Ossana. Quando si chiude una carriera agonistica c’è il tempo per fermarsi e lasciare che i ricordi si colorino di emozioni. Davide Bresadola lascia il salto con gli sci, dopo vent’anni di attività.

«Fin da piccolo è stata la voglia di spingermi oltre il limite a guidarmi nel mio sport, ma da quando ho percepito che stava diventando un lavoro ed i sacrifici si sono fatti quasi invalicabili, ho preso la decisione di smettere». Con queste motivazioni l’atleta solandro ha deciso di appendere gli sci al chiodo chiudendo una carriera che lo ha visto “volare” sui trampolini più prestigiosi di tutto il mondo.

Aveva sei anni quando ha messo i suoi primi sci da salto al Centro Salto di Pellizzano: «Ricordo che si saltava ancora con il berretto e i pantaloncini tecnici, fin da subito ho amato il brivido del volo e le sue sensazioni. Sono cresciuto nel Gruppo Sportivo Monte Giner, è grazie a loro se oggi posso raccontare la storia di una carriera che mi ha portato per ben tre volte alle Olimpiadi».

Da Torino a Pyeongchang

Davide ha partecipato a Torino 2006, Sochi 2014 e Pyeongchang 2018: «La prima Olimpiade è stata davvero impattante dal punto di vista emozionale, ero molto giovane, con alle spalle solo l’esordio in Coppa del Mondo a Predazzo. Me la sono goduta, stavo molto bene ma si è rovinato tutto per un attacco di appendicite che ha compromesso la partecipazione alla competizione a squadre dell’Italia». Un destino strano, quello di Davide con le Olimpiade, al grande appuntamento a cinque cerchi non è mai riuscito ad esprimersi al meglio a causa di qualche intoppo fisico. È stato così anche a Pyeongchang, quando una caduta nella prova individuale gli ha procurato 15 punti di sutura. «Non volevo si ripetesse quanto avvenuto a Torino, ho stretto i denti mettendo a rischio un po’ anche la mia incolumità ma alla fine sono riuscito a partecipare alla gara a squadre e questo è stato un po’ come chiudere il cerchio».

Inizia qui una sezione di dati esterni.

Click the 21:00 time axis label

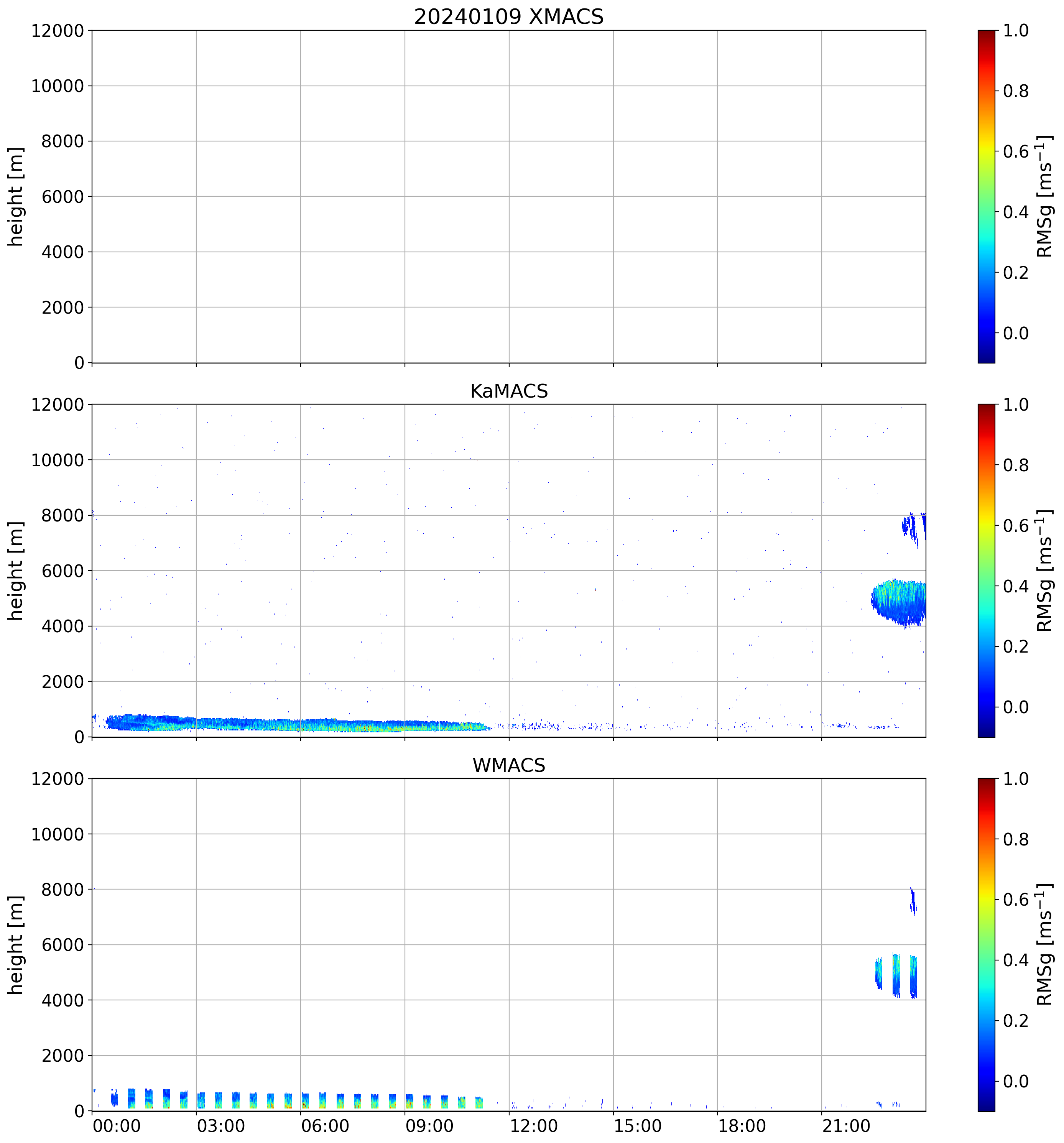845,1126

Davide ha iniziato la carriera da combinatista partecipando ai Mondiali Juniores, poi nel 2010 all’età di 21 anni la scelta di passare al salto speciale: «Sono sempre stato più portato per il salto rispetto al fondo, fino a quando ho avuto la speranza di migliorare ho tenuto duro, poi ho deciso di cambiare e da lì in poi è stata tutta un altro tipo di carriera». Nono posto a Lillehammer nel 2014, una vittoria in Continental Cup, top 10 nel Summer Gran Prix, il saltatore solandro ha fatto suo più volte anche il titolo italiano oltre ai numerosi titoli conquistati in età giovanile.

Sacrifici e fatica

«Ricordo il passaggio di specialità come molto faticoso per i sacrifici che ho dovuto fare con il cibo e l’allenamento, ma ero tenace, ci ho credo, ed ho ottenuto risultati impronosticabili». Come per tutti gli sport anche nel salto i sacrifici iniziano fin da piccoli se si sceglie la carriera agonistica.

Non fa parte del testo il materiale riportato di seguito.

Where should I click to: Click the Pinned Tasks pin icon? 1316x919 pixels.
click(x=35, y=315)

Davide ha frequentato le scuole superiori a Tarvisio sotto l’ala protettrice di Walter Cogoli, l’allenatore che lo ha guidato per molti anni. «Il passaggio alle scuole superiori e la maggior consapevolezza dello sforzo che stavano facendo i miei genitori, mi hanno spinto a vedere le cose in un’altra ottica, ponendomi degli obiettivi chiari. Il sogno era di trasformare il mio amato sport in qualcosa di più, sono arrivati i risultati e quel sogno è diventato realtà grazie al Gruppo Sportivo Esercito. Hanno creduto in me, sarò loro sempre grato per avermi dato la possibilità di intraprendere la carriera da atleta. Grazie ai miei genitori e alla mia famiglia, al Gruppo Sportivo Monte Giner e al Centro Sportivo Esercito, agli allenatori che mi hanno seguito in questi anni ed in particolare Walter Cogoli con il quale abbiamo fatto un percorso partendo da zero, lui ha dato la svolta alla mia carriera fin da quando ero piccolo, intuendo le mie potenzialità».